* _Problem requirements_
Every line from the one with "The image size" to the final line of the records should be printed exactly as it is, with pictures left out.

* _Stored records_
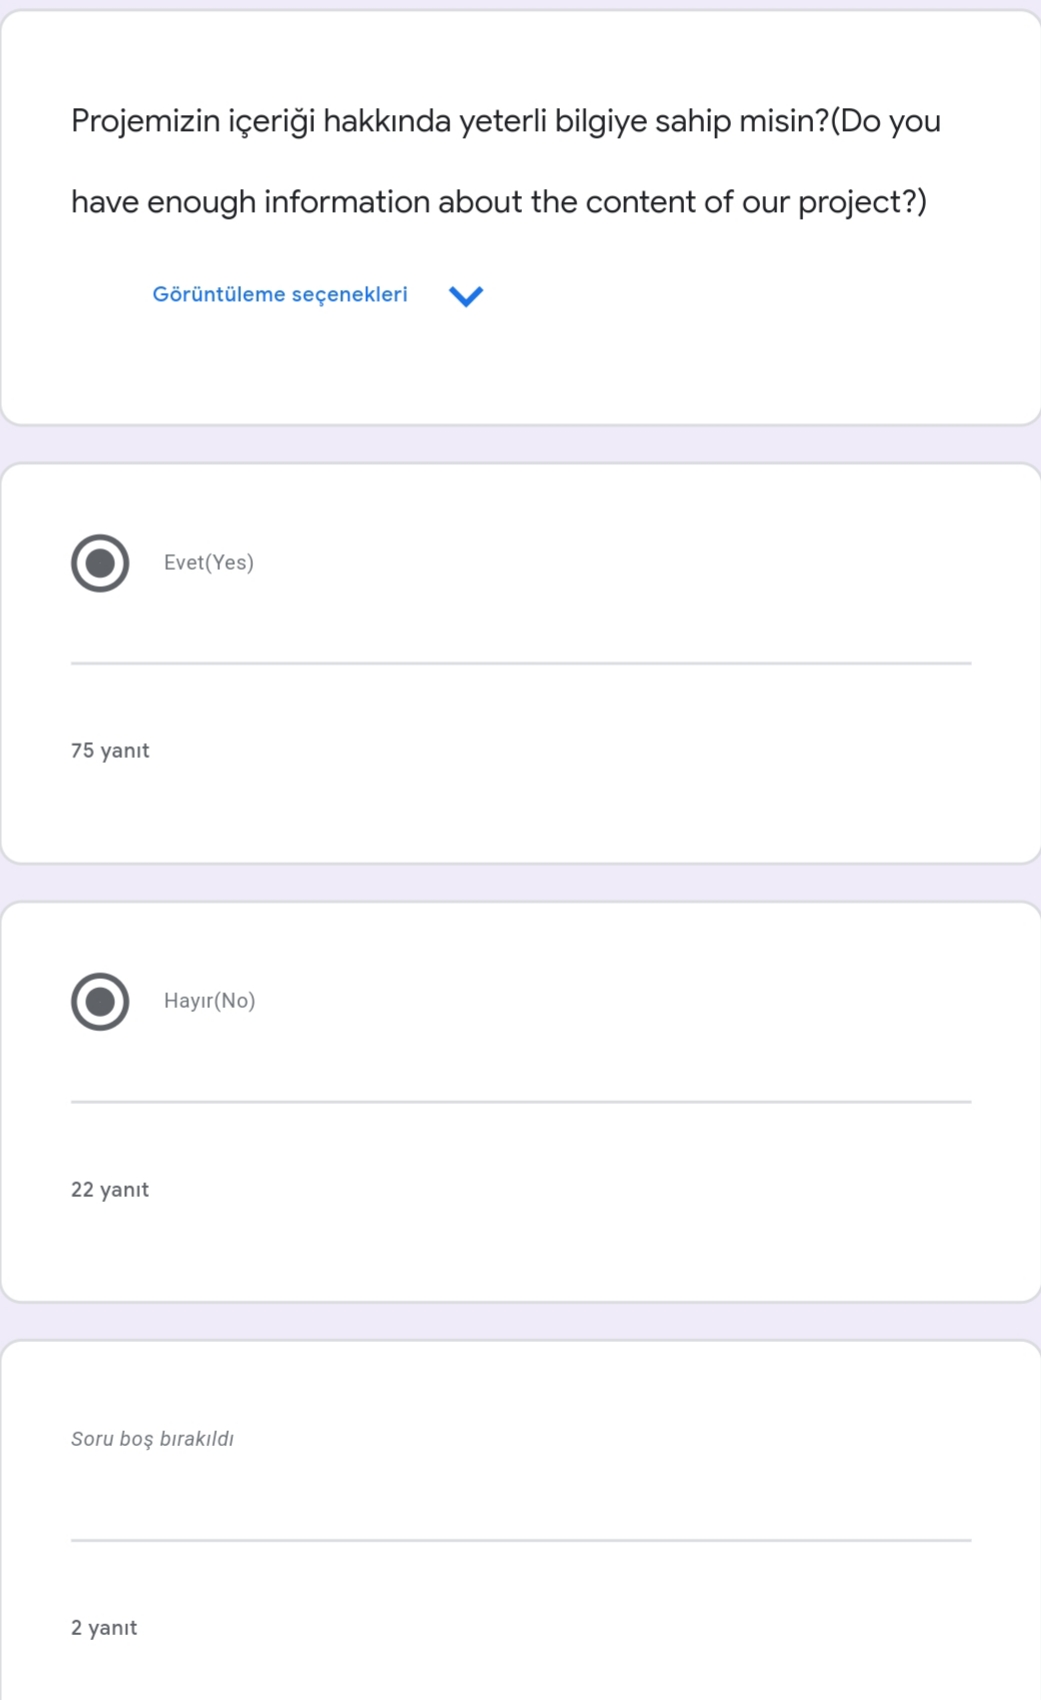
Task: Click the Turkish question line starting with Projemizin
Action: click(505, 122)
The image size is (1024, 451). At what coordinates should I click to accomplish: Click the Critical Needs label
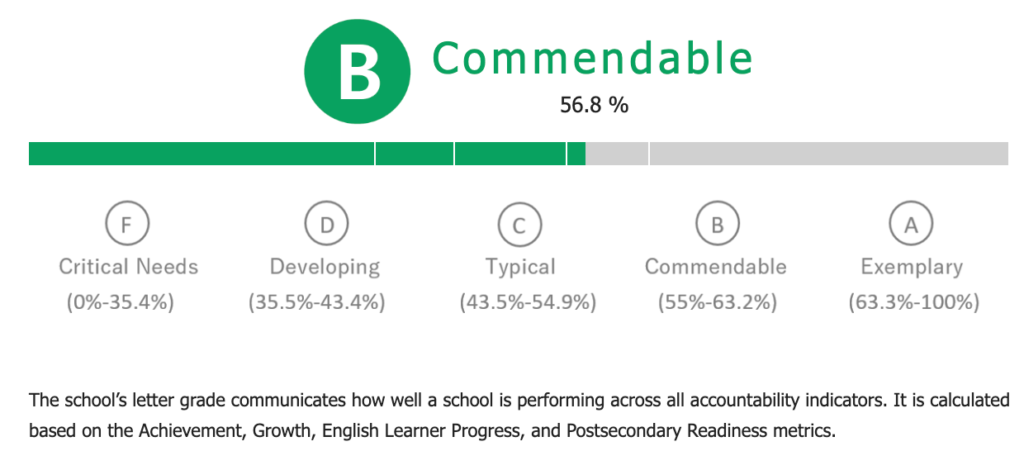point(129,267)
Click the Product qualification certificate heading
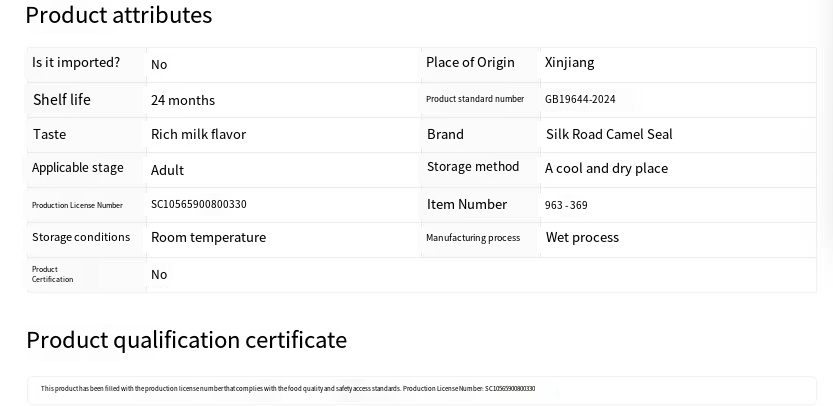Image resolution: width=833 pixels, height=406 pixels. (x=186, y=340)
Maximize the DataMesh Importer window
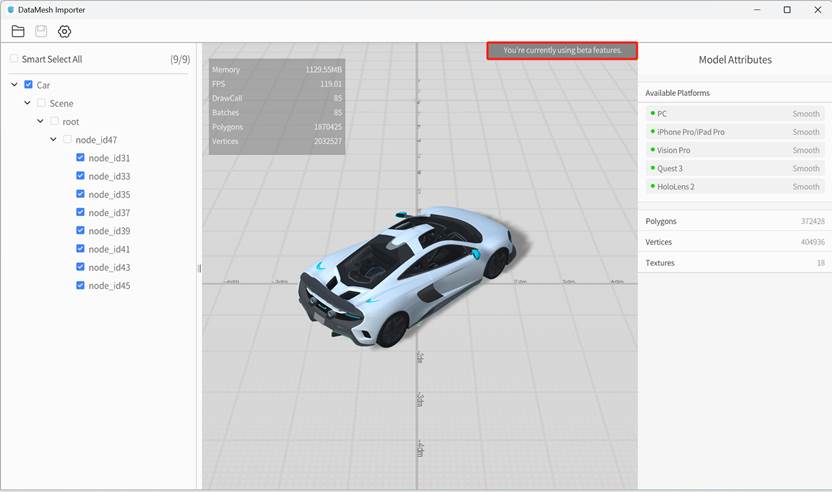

* _Response_
The image size is (1024, 451). At what coordinates should I click to accomplish: Click the Critical Needs label
point(129,267)
Click the Product qualification certificate heading
Image resolution: width=833 pixels, height=406 pixels. (x=186, y=340)
Maximize the DataMesh Importer window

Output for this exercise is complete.